A YouTuber, Delight Recipe, shared their quirky cake formula online: “Mix condensed milk with carrots, and you will be surprised by the results.” Made with “simple ingredients”, the cake has no sugar or butter, and you don’t need to turn on the oven to cook it. Instead, the cake is steamed on the stove in a pan of boiling water.
According to a baking expert at Ultimate Om Noms, the water bath cooking method provides a more even and slower heat source than the direct heat of your oven.
Cooking cakes this way prevents the mixture from rapidly expanding, which can lead to disappointing cracking of cake tops.
The baking expert said: “It’s recommended to fill the water bath up to halfway or two-thirds of the cake pan, leaving enough room between the cake tin and the water bath pan for hot water to circulate.”
Carrot cake recipe
Ingredients
- One large carrot, sliced
- Two eggs
- Half a cup/ 155ml of condensed milk
- One cup/ 120g plain flour
- One tsp baking powder
- Four tsp milk
Equipment
- Stick blender
- Cake tin
- Saucepan
Method
Add the chopped carrot to a bowl and then crack in the eggs.
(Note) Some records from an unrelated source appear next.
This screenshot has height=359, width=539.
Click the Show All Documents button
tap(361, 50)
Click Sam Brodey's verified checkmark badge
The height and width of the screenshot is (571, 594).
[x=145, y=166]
You can finely grate the carrot into the bowl if you prefer, and this is advised if you don’t have a blender.
Blitz the eggs and carrot until smooth, then pour the condensed milk and stir to combine. Sieve the flour a little at a time, folding it as you go.
Follow with the baking powder and milk, then stir everything together once more to finish the cake mixture. Find a watertight cake pan (not one with a removable base or sides), and line it with greaseproof paper.
Pour the mixture into the tin and carefully transfer the whole tin to the base of a saucepan. Pour boiling water from the kettle around the cake tin to around two-thirds of its height, and leave on the stove over low heat for 30 minutes.
Test with a skewer to see if it comes out clean when inserted into the cake. If necessary, cook for a few minutes longer. Allow the water to cool before removing the cake tin from the saucepan.
Leave it on the side for a while to cool down, then take a large plate and place it on top of the cake. Swiftly flip the plate to turn the cake out onto it – (it will be upside down). Flip the cake over once cooled to avoid crumbling, then dust with icing sugar to serve.